In the entries below, how many lines contain the word "Follow"? State the number and nothing more.
<<<<
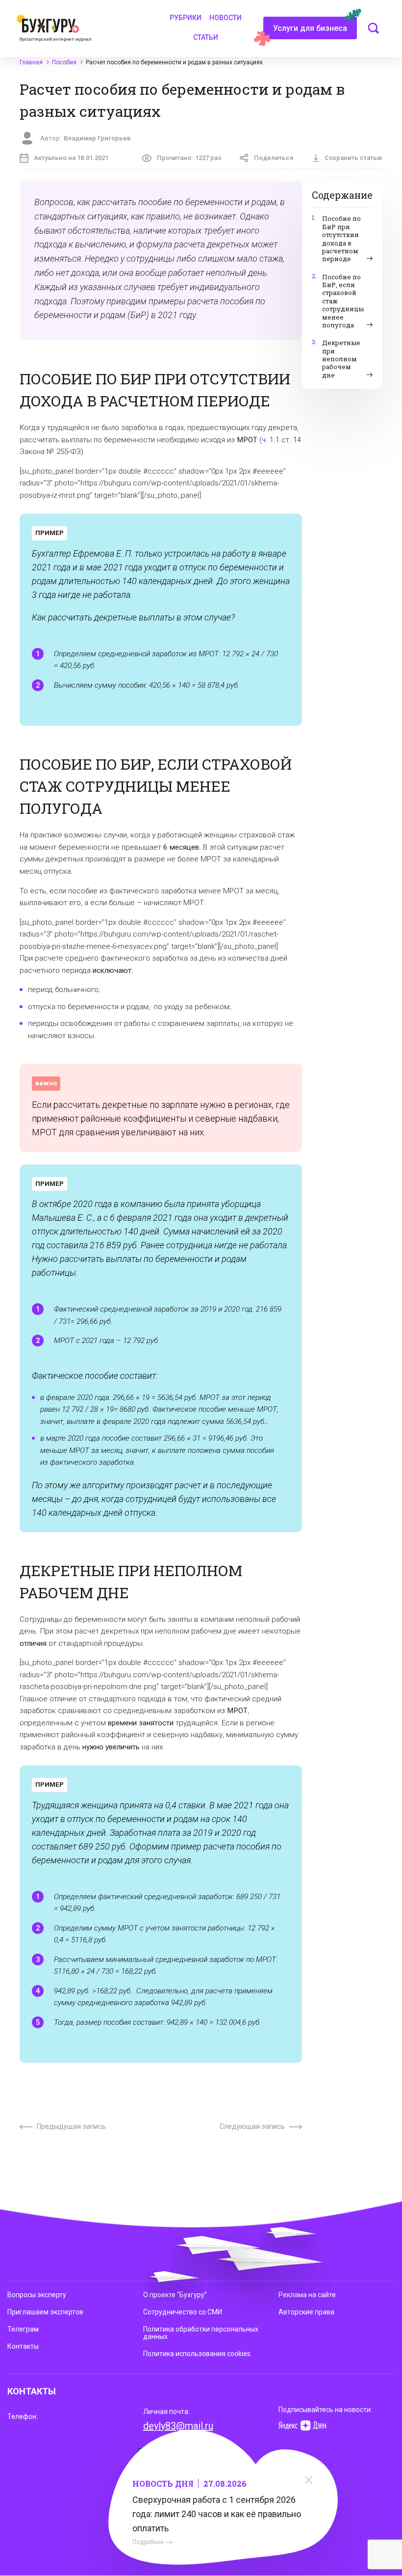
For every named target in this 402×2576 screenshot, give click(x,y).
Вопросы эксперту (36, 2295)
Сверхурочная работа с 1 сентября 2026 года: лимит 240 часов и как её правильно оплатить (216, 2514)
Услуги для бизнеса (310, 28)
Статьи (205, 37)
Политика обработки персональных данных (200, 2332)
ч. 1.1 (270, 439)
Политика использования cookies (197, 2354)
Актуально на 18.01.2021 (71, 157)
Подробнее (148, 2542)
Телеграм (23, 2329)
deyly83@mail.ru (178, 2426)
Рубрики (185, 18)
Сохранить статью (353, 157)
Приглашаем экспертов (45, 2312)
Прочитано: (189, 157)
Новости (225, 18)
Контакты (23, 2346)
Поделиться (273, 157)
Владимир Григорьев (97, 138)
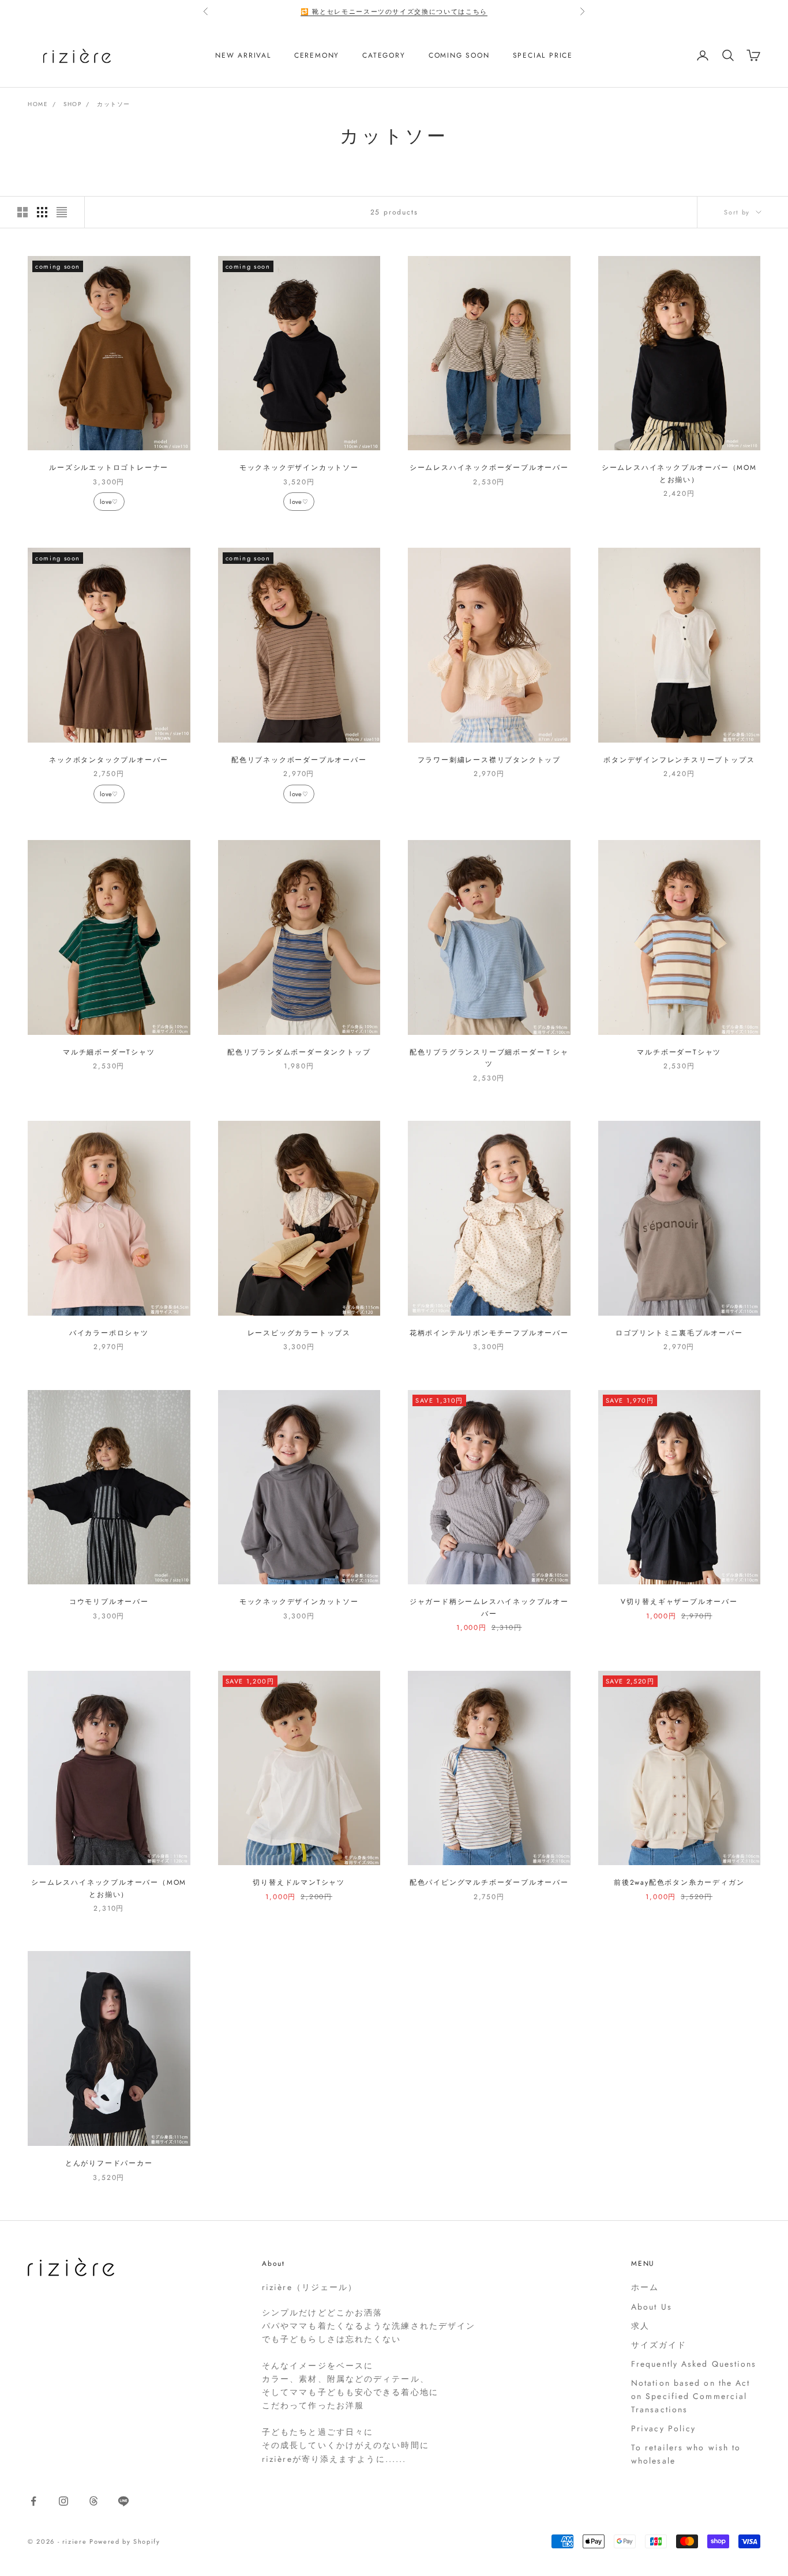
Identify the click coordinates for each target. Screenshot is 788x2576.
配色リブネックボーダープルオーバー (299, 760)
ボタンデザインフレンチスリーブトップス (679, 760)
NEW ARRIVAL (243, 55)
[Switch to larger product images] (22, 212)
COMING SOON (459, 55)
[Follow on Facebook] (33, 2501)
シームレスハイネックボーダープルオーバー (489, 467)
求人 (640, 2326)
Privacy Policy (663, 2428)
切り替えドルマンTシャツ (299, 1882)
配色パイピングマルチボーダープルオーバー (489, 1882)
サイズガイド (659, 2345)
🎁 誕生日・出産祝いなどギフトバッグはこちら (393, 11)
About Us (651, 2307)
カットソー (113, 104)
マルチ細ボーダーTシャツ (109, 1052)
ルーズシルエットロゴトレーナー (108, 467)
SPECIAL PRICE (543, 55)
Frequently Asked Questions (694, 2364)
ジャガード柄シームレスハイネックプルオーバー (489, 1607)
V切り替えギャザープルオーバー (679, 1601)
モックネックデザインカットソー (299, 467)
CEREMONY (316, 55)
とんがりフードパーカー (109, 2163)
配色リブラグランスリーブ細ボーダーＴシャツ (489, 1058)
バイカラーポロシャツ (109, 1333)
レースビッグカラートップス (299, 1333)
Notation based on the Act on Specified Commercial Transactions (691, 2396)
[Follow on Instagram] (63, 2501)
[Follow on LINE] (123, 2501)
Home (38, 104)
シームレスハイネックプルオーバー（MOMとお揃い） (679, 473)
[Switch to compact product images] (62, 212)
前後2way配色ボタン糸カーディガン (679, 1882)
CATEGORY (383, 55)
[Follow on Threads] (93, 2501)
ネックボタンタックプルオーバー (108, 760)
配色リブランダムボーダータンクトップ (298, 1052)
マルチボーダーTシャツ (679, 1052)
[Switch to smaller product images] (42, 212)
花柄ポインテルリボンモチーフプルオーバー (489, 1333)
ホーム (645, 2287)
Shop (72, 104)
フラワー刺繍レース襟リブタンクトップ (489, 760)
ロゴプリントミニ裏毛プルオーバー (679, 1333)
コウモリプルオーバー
>>>>
> **ANSWER AREA**: 4